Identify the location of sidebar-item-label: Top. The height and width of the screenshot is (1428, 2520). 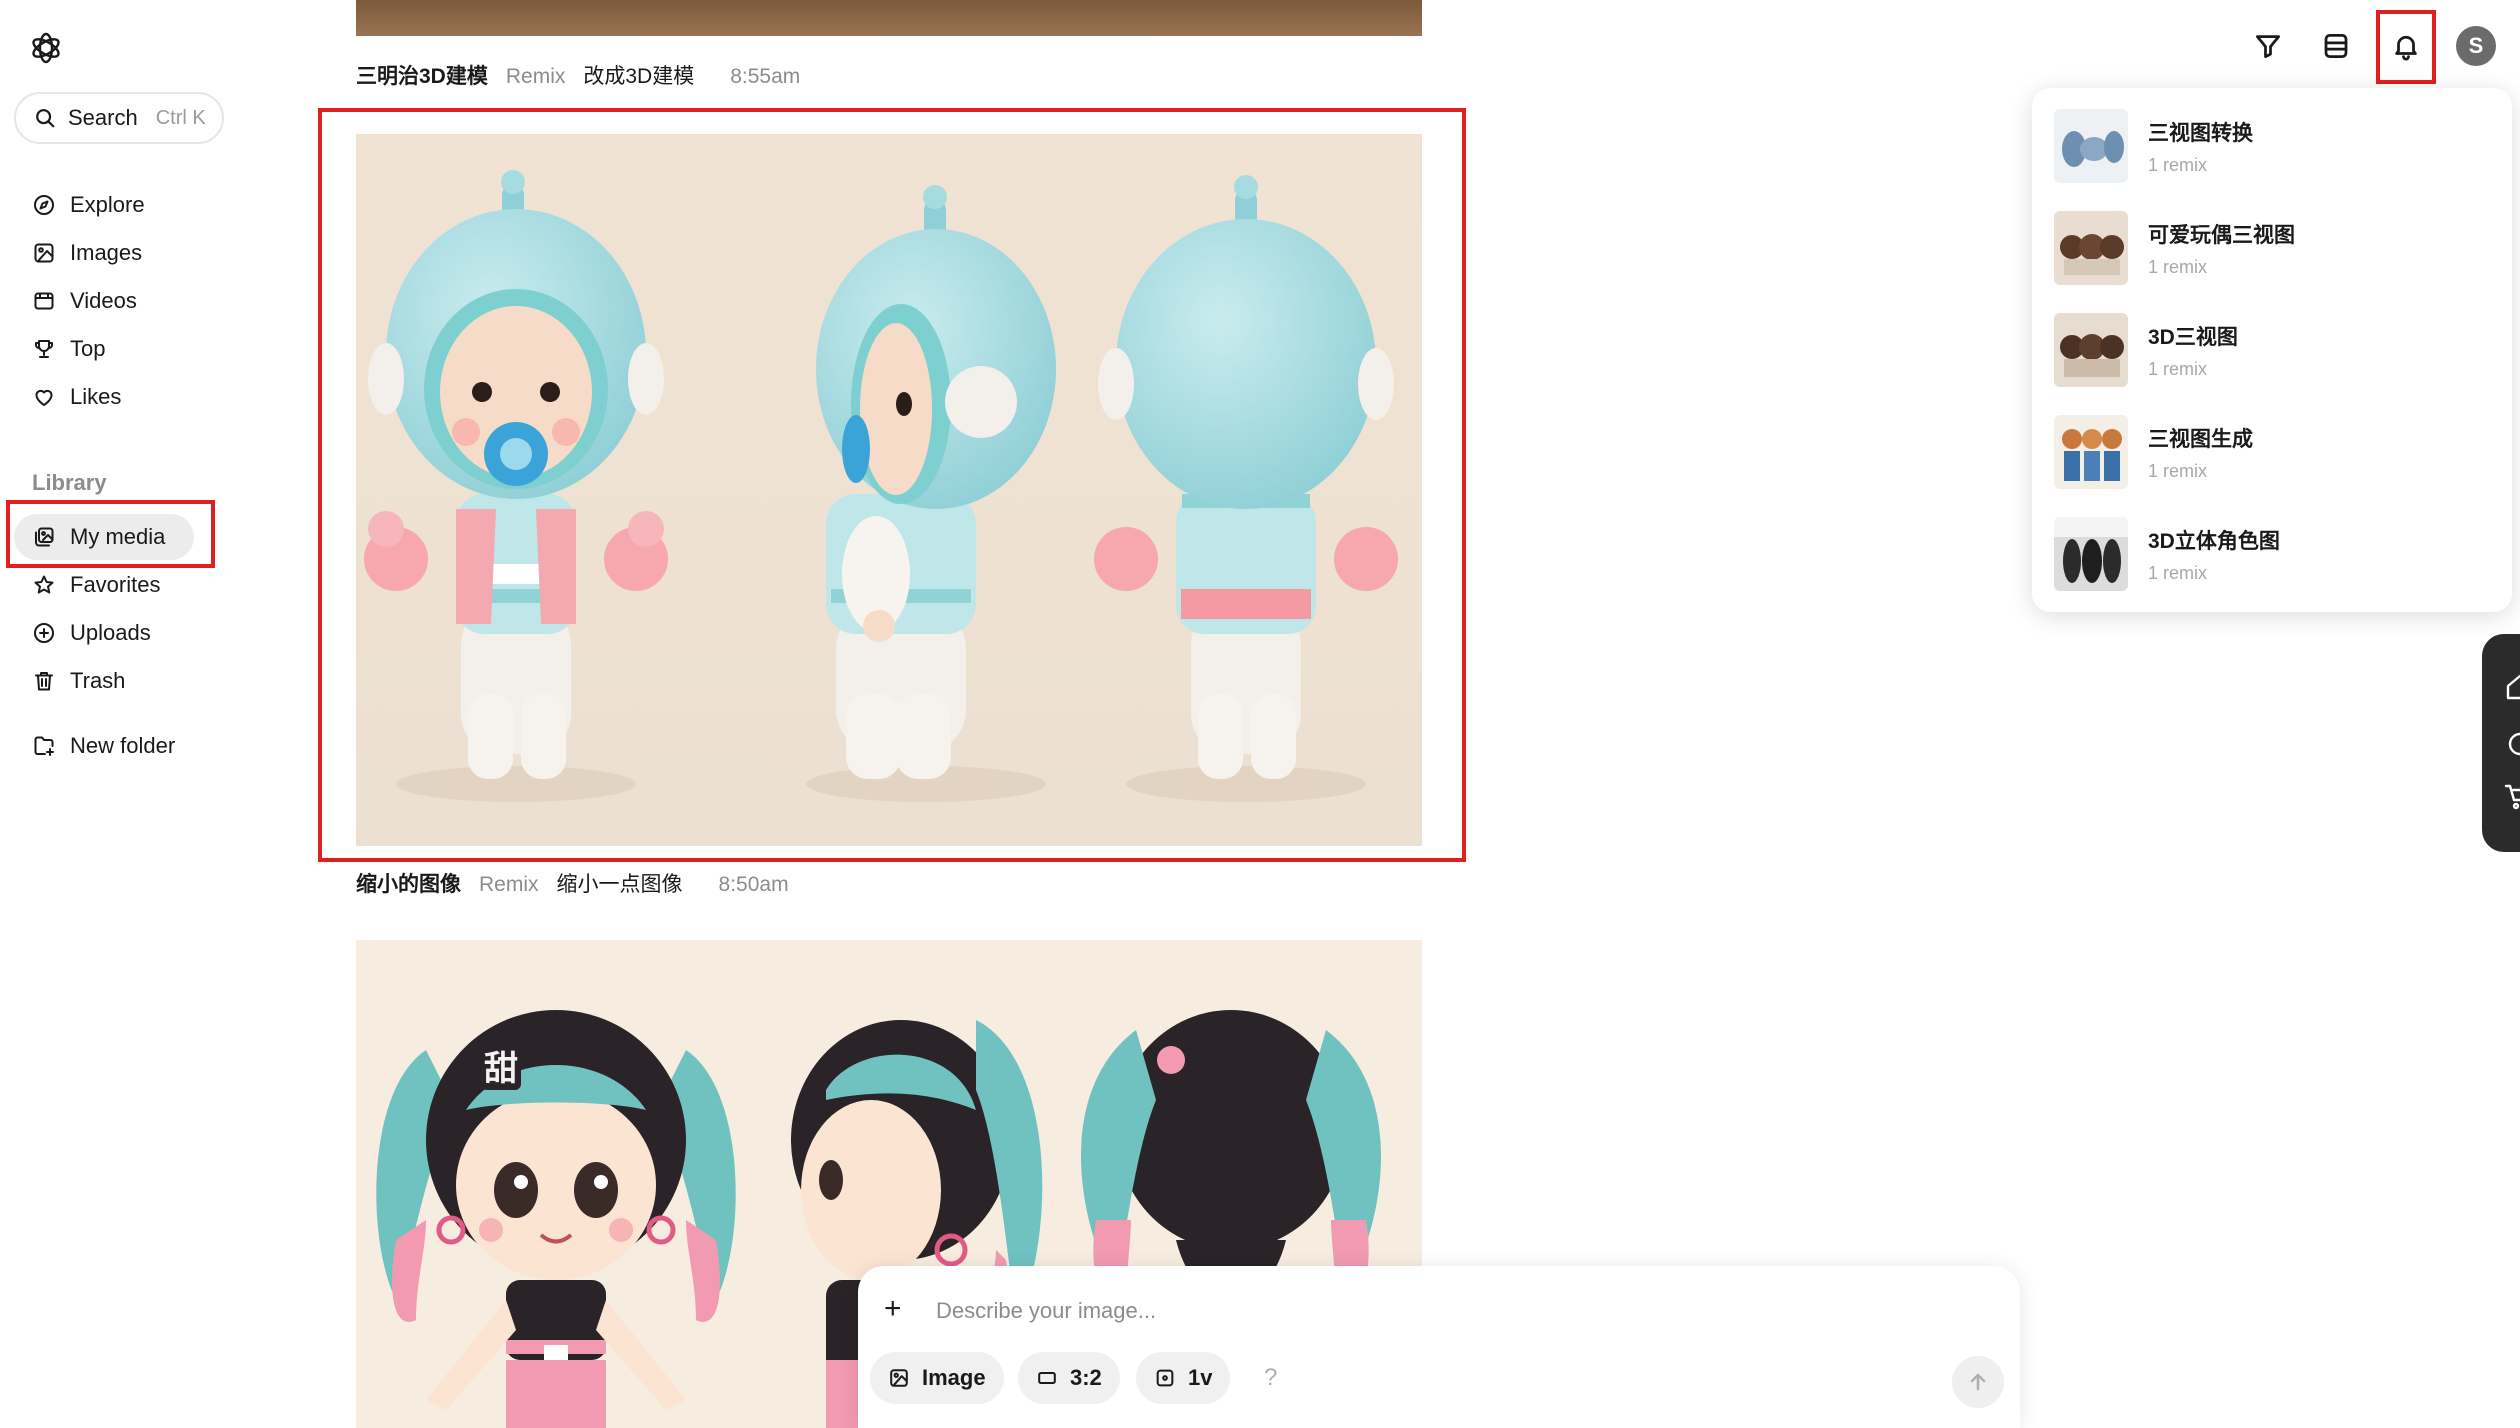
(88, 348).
...
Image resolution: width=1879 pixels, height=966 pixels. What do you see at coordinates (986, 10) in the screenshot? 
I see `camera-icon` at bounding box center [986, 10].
==
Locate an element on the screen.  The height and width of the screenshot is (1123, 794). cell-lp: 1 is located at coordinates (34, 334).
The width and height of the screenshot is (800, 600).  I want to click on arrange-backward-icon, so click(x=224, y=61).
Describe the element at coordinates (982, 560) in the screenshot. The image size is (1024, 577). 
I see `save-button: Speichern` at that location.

• **PROBLEM TO SOLVE**
Copy out the lines of the records word for word, from the line containing "Describe the element" to the line containing "at that location.", both of those lines included.

• **REPLY**
Describe the element at coordinates (982, 560) in the screenshot. The image size is (1024, 577). 
I see `save-button: Speichern` at that location.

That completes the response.